Уже кончалось все, мы покидаем Николу-Угрешского; вновь избранный почетный член коммуны, не в силах будучи сразу опомниться, то теребит усы, то хрустит пальцами:
— Нервы надо, чтобы все это здесь сразу пережить и перечувствовать…
Добавочные проводы устраивает маленький Ленька, ниспровергатель памятников. Закаленный в хитростях деляга окончательно понял, что имеет дело с безобидными и даже хорошими людьми. Он решил угостить не совсем понятного, но большого и, по всему видать, хорошего Максима своим лучшим произведением. Нагоняя нас, исполняет лучший номер, ужасно жалостную песню, которой хорошо кормился он в дачных поездах и на трамвайных остановках, — «Позабыт, позаброшен с молодых юных лет».
Солнце, буйная лень и само Ленькино лицо, расплывшееся и радостно оскаленное, противоречит грустной песне.
И умру я, умру я,
Похоронят меня,
И никто не узнает,
Где могилка моя.
Трудно поверить песне Леньки. Она получается совсем неубедительной. Никакой грусти нет, скорее похоже на марш. Да и сам Ленька, позабыв первоначальный смысл того, что поет, весело марширует, размахивая рукой и поматывая головой, как лошадка.
1928
Невский проспект
Чинят Адмиралтейскую иглу. На самом конце ее, внутри острия каменщики нашли маленькую шкатулку, замурованную сто двадцать лет назад. В шкатулке оказались газеты александровских времен.

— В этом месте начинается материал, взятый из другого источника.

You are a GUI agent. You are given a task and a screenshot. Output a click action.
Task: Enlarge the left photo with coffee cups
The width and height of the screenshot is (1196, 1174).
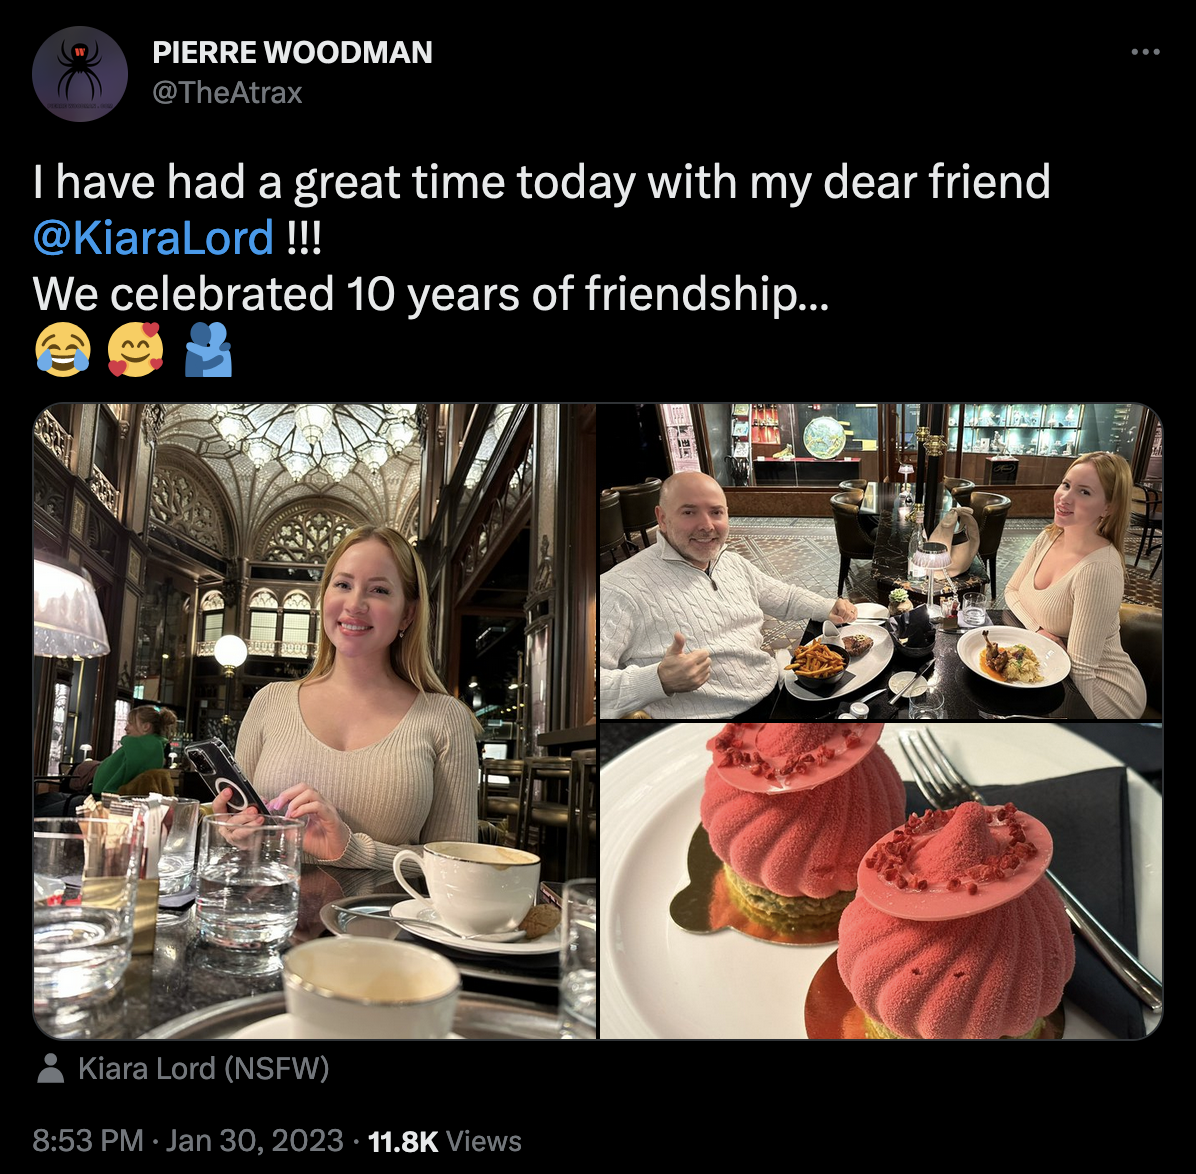315,720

Штукатуры аккуратно положили шкатулку назад. Они только, по личной своей инициативе, заменили старые газеты новыми — вложили в шкатулку по одному номеру «Правды», «Известий», «Ленинградской правды» и «Красной газеты». Советские рабочие, члены профессиональных союзов, граждане СССР золотят и полируют иглу адмиралтейства с не меньшим рвением, чем крепостные александровских времен. Игла будет так же ослепительно гореть, открывая собой Невский проспект. Золотая шпага по-прежнему будет четко протыкать розовый пузырь заходящего солнца. Но в ее лезвие рабочие вложили другую начинку. Они быстро, практически осуществили преемственность старой культуры новым классом.